■ SOURCE ■
%%

The Big Island has some of the most spectacular sites to be found in all of the world! Whether you are visiting the earth's largest volcano, sitting on the rare green sands beach, or sipping on some of the Hawaiian coffee at the plantation before going to watch turtles on the beach, you will be amazed by all that we have to offer!
At Akaka Falls State Park, located along the northeastern Hamakua Coast, you can see two gorgeous waterfalls on one short hike. The pleasant 0.4-mile uphill hike will take you through a lush rainforest filled with wild orchids, bamboo groves and draping ferns. As you follow the paved footpath, you'll first see 100-foot Kahuna Falls. Continue to follow the loop around the bend, and you'll discover towering Akaka Falls which plummets 442-feet into a stream-eroded gorge. The beautiful Akaka Falls is perhaps Hawaii Island's most famous waterfall. Easily accessible, this hike takes less than an hour.

%%

■ PROBLEM DETAILS ■
According to the Big Island passage, how far does Akaka Falls plummet?

■ RECORDS PROVIDED ■
%%

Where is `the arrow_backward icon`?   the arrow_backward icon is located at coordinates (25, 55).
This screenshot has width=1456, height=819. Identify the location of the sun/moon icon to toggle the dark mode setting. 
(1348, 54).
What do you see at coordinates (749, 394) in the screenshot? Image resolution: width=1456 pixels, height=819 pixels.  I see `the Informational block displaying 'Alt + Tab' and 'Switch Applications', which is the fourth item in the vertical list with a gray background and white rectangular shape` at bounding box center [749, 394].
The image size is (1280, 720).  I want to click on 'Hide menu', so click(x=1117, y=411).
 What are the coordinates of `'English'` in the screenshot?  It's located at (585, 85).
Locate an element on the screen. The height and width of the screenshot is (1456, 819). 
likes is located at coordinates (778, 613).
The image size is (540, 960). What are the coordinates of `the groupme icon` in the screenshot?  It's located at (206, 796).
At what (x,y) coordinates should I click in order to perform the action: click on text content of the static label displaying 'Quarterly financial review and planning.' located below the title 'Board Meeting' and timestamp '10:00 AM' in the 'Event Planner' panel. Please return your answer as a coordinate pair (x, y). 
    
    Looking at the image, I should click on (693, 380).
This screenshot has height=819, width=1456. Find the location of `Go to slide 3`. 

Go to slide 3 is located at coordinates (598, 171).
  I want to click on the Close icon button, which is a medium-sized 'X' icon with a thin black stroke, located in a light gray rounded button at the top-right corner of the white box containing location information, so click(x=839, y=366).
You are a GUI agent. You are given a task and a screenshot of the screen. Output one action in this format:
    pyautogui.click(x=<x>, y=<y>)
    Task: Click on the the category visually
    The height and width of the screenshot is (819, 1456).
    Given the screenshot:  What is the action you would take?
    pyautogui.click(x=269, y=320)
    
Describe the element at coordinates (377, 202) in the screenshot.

%%

■ SOLUTION FOR THIS EXERCISE ■
442 feet, into a stream-eroded gorge.